Introduction to the project

Understanding threats in federated learning. - Alberto Pedruozo-Ulloa (atlanTTic Research Center, Universidade de Vigo)

Outline

• Introduction: Conventional vs Federated Learning.
• In the line of fire: Privacy Threats and Attacks.
• Gossiping adversaries: Honest but Curious.
• Into the dark side: Getting Malicious.
• Privacy metrics: Can we measure the Privacy Leakage?
• Conclusions*: Episode PETs - a new Hope
  
  

Introduction: Conventional vs Federated Learning.

High-level Workflow in Machine Learning

Gather enough data

• Data collection
• Gather relevant data.
• Preprocessing data
• Clean and prepare the data for analysis.
  

Train a model

• Build an ML model (choose an adequate model, model training, hyperparameter tuning, evaluate the model, etc.).
  

Deploy the model

• Use the trained model for your application.
  
  

What if data comes from different sources?
All local data must be sent to a trusted party.

• Encryption can be applied to protect data in transit and at rest.
• However… we must still trust the party doing the ML training!

Federated Learning

• Training without explicitly sharing data.
  FL allows the training of ML models without explicit sharing of training data.
• Only local updates are exchanged.
• Cross-silo FL
  A model is built from the training sets of a reduced number of servers.

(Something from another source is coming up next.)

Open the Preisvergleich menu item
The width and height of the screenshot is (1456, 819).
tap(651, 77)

In the line of fire: Privacy Threats and Attacks.

Some example attacks

• Is there a specific person in the database?
• Can we reconstruct attributes of people in the database?
• Can either the Aggregator or any Data Owner poison the updates?

The power of the aggregator

• Initially proposed to avoid moving the training data out.
• Reducing communication costs and “ensuring data privacy”.
• Some example attacks:
• Is there a specific person in the database of a particular hospital?
• Can we reconstruct attributes of the people in the database?

Membership inference

• General cancer risk: 350 per 100000 people (aged 45-49)
• “Cancer risk” knowing that specific person is contained in the training data: 1 per 2 people

Gossiping adversaries: Honest but Curious.

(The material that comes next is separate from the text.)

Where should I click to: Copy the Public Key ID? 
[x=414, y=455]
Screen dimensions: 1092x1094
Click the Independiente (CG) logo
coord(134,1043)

Honest but curious Aggregator and/or Data Owners

• This adversary
• Does not deviate from the prescribed steps.
• May still try to learn information from the data exchanged.

Private Aggregation with Privacy-Enhancing Technologies (PETs)

• PET methods can help to counter the confidentiality threats from the Aggregator and DOs (e.g., Homomorphic Encryption, Differential Privacy, etc.).

Into the dark side: Getting Malicious.

Malicious Aggregator and/or Data Owners

• This adversary
• May actively deviate from the prescribed steps to try to learn information from the data exchanged.

Some possible fixes (without PETs)

• Malicious Aggregators -> Adding redundancy in the aggregation.
  If we add extra parties in charge of the aggregation, we can check whether all of them provide the same aggregation.
• Malicious Data Owners -> Trying new aggregation rules.
  We could have a more robust aggregation by considering, for example, the median instead of the mean.
  
  

Privacy metrics: Can we measure the Privacy Leakage?

Privacy metric in TRUMPET

• Should provide a “score” proportional to the privacy risks in the FL implementation. We could need more than one metric depending on the particular attack…
• Some possible examples for this score
• Measure the effectiveness of the State of the Art attacks.
• Measure the remaining privacy budget.
• How much y tells us about x?
  
  
• If we have a statistical model for x and y, the mutual information comes naturally as a measure of leakage.
• We have defined a privacy metric for membership inference attacks based on the mutual information between the membership variable for the target record and the observations.

Conclusions

• Federated Learning (FL) appeared as a promising solution to train data coming from different sources.
• Only parameter updates are exchanged.
• Data is never directly shared.
• Despite its potential, FL introduces several relevant security and privacy challenges.
• To mitigate these issues:
• More robust architectures can be designed.
• PET (Privacy Enhancing Technologies) techniques can be incorporated (SMPC, HE, DP, ZKPs, etc).
• In TRUMPET we propose mechanisms to quantify the privacy leakage caused by the exchanged updates.